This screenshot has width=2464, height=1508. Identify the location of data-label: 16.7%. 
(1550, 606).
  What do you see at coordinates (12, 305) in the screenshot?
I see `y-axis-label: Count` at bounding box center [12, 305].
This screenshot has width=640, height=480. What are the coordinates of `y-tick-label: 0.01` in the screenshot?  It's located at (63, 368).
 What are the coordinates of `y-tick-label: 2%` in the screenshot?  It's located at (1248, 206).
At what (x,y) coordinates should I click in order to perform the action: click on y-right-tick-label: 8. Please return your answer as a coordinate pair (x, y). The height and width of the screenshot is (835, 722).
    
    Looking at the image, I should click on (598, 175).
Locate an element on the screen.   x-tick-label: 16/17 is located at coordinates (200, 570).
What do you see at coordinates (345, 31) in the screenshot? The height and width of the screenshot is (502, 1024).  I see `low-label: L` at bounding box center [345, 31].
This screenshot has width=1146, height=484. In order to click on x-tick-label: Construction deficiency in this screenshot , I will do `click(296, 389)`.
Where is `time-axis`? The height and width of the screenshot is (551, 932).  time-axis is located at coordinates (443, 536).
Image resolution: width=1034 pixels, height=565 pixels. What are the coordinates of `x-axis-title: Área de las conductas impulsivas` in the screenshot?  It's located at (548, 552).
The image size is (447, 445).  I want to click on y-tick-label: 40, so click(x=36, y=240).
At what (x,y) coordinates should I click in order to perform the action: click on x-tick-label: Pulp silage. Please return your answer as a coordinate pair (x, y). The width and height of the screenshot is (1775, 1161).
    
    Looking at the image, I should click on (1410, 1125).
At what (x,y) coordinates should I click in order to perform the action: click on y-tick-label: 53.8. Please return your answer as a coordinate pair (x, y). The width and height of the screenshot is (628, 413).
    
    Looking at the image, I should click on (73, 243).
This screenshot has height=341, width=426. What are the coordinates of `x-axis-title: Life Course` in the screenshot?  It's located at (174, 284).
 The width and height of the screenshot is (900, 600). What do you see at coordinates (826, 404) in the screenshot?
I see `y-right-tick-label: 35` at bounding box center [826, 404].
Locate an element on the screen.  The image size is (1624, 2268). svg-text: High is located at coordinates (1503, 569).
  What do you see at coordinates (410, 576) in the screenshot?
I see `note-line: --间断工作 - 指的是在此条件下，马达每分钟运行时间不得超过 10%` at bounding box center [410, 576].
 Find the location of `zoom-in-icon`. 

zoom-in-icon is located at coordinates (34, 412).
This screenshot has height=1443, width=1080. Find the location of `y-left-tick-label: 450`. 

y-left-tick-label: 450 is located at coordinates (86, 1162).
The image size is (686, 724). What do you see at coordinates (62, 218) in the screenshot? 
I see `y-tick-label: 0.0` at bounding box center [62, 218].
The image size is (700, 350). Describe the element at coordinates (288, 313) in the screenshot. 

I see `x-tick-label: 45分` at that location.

=-=-=-=-=

Problem to solve
Can you copy out the listing above, character for character, from the line with "coordinates (1503, 569)." up to and including the line with "zoom-in-icon is located"?

Output for this exercise
Locate an element on the screen.  The image size is (1624, 2268). svg-text: High is located at coordinates (1503, 569).
  What do you see at coordinates (410, 576) in the screenshot?
I see `note-line: --间断工作 - 指的是在此条件下，马达每分钟运行时间不得超过 10%` at bounding box center [410, 576].
 Find the location of `zoom-in-icon`. 

zoom-in-icon is located at coordinates (34, 412).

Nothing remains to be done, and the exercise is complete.